### Stated problem 1
In the article on new teachers' finances, what was the most Chris Beecroft's bank account ever held after his PGCE?
### Stated problem 2
From the article on new teachers' finances, copy the passage between "A Department for" and "in many places.", inclusive.

### Document segment
##########

Having spent time working as a freelance musician after finishing university, Chris Beecroft already knew a thing or two about financial insecurity.

But when he trained to be a teacher, he expected things to get better. Instead, after his PGCE, he found himself without a permanent job, living at home in London with his parents, working freelance in the evenings in addition to supply teaching during the day. After all his hard work, he was still broke.

“I had a really tough year doing the PGCE and I’d told myself that the light at the end of the tunnel would be the following September when I finally had a job in a school and I didn’t have to worry about chasing money anymore,” he says. “But the most my bank account ever had in it around that time was £50. I was always toeing that line with the overdraft. They were really dark times.”

Series of pay freezes

Beecroft is just one of many new teachers who find themselves struggling financially in the first years of their career. A survey by the ATL teaching union in 2010 - before a series of pay freezes depressed salaries even further compared with the cost of living - found that 60 per cent of trainees and NQTs were worried about how they were going to pay off their debts.

Many trainees reported having to take part-time jobs at evenings and weekends, and large numbers of them said they’d had to go without books and equipment, heating and even food during their initial training.

Last year, a report by the School Teachers’ Review Body (STRB) found that the gap between teachers’ starting salaries and other graduate jobs was widening, and concluded that it was contributing to the current recruitment crisis.

“The relative position of earnings across the teaching profession has deteriorated in recent years and classroom teacher earnings continue to trail those of other professional occupations in most regions,” it says. “These are worrying trends.”

It recommended a pay increase “significantly higher” than 1 per cent in 2016 to help teacher salaries catch up.

A Department for Education spokesperson has since said that the government “recognises and values the hard work” of teachers, and has accepted the recommendations of the STRB, adding that teachers’ pay will be in line with the 1 per cent public sector pay policy “but allowing heads to give teachers in the early stages of their career up to a 2 per cent pay uplift, alongside generous training bursaries and competitive starting salaries”.

Economic hardship

But will such measures be enough to lift new teachers out of economic hardship? Chris Powell, a teacher who mentors NQTs at a school in Hertfordshire, says that the financial difficulties of new teachers will continue to be driven by the high cost of living in many places.

One NQT at his school is living with her parents and working at a pub at the weekends in an effort to be able to afford a deposit on a home.

She put aside £10,000 in her first year using this approach but still faces another four years of saving to have a hope of owning her own place.

Powell says this frugal lifestyle takes a toll on new teachers. “I would never advise anyone to take a second job, and if you did have a second job I’d advise you to quit it,” he says. “Because otherwise you’re never going to have any sort of downtime.”

Difficulty keeping up with marking

Financial problems are rarely discussed by NQTs, he says, but they usually emerge when new staff begin to struggle with their work. Often it turns out that they have difficulty keeping up with marking because there is nowhere at home for them to do it, or they cannot transport all the books home because they have to travel on public transport.

It is increasingly common for new teachers to have to travel to work on school buses. Powell says this can undermine their authority with the students.

There are practical problems, too: travelling on school buses means leaving at 3.30pm with the students, which prevents NQTs from attending full staff meetings after school or leaves them with a headache about how to get home afterwards.

“A lot of teachers under the age of 30, I would say, probably do live with Mum and Dad. Maybe it’s the norm now,” says Powell.

##########

### Information supplied
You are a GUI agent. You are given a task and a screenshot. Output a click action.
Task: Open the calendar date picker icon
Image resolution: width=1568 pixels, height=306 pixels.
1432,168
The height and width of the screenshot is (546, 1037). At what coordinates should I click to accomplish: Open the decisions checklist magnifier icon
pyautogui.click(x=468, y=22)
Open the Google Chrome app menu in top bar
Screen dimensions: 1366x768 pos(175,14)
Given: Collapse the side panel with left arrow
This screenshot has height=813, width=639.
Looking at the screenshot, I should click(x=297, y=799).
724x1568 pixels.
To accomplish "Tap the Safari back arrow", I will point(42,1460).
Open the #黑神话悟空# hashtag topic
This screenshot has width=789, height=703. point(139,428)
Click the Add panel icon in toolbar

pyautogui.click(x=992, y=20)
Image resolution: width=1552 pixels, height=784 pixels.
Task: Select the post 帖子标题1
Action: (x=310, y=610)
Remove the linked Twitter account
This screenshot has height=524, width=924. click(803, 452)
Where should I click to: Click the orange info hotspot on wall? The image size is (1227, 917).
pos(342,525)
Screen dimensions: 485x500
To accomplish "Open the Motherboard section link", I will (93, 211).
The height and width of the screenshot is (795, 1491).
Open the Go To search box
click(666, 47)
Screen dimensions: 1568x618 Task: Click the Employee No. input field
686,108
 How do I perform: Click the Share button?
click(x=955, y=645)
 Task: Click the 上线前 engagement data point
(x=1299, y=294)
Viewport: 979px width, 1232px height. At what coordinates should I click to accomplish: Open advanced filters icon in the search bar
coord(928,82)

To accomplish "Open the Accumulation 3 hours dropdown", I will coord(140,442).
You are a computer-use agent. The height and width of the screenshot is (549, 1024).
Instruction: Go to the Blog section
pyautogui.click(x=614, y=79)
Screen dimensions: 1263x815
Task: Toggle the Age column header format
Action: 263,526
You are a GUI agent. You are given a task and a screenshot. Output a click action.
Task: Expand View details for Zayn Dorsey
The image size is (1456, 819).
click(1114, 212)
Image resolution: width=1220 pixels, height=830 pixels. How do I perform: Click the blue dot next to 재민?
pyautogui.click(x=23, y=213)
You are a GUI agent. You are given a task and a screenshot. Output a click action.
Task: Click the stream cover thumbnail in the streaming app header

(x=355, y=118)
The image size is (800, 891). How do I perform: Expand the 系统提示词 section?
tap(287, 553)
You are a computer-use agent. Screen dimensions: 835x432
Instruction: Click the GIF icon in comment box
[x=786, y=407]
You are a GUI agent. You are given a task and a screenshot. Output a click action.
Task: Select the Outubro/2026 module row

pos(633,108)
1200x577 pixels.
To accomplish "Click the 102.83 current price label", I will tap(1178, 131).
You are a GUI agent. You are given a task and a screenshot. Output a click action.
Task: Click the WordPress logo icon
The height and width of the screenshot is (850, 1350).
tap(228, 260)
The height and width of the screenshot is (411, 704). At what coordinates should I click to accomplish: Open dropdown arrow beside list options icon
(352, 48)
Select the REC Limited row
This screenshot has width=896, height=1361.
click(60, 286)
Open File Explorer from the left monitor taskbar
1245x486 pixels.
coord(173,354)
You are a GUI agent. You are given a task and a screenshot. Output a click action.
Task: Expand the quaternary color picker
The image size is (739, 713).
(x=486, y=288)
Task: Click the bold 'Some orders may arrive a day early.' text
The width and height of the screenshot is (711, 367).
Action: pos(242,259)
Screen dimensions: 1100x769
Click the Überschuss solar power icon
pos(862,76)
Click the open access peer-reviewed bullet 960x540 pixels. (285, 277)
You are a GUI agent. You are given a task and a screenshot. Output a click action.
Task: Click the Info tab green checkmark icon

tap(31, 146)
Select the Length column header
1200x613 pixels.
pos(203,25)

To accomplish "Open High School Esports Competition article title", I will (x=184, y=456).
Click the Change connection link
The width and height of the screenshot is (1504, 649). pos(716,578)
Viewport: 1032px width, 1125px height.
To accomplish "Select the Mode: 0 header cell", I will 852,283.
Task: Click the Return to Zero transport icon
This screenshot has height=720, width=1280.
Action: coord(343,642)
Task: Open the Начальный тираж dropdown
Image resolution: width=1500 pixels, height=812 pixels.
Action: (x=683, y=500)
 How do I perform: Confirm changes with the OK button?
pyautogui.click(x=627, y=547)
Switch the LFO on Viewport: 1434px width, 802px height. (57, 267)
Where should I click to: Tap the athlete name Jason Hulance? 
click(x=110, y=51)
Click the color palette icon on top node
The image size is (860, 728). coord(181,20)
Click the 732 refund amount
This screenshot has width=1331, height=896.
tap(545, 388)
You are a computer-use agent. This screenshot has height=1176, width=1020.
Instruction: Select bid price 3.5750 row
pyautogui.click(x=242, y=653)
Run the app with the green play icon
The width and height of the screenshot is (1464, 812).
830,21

##########

### Correct result 1
£50

### Correct result 2
A Department for Education spokesperson has since said that the government “recognises and values the hard work” of teachers, and has accepted the recommendations of the STRB, adding that teachers’ pay will be in line with the 1 per cent public sector pay policy “but allowing heads to give teachers in the early stages of their career up to a 2 per cent pay uplift, alongside generous training bursaries and competitive starting salaries”.

Economic hardship

But will such measures be enough to lift new teachers out of economic hardship? Chris Powell, a teacher who mentors NQTs at a school in Hertfordshire, says that the financial difficulties of new teachers will continue to be driven by the high cost of living in many places.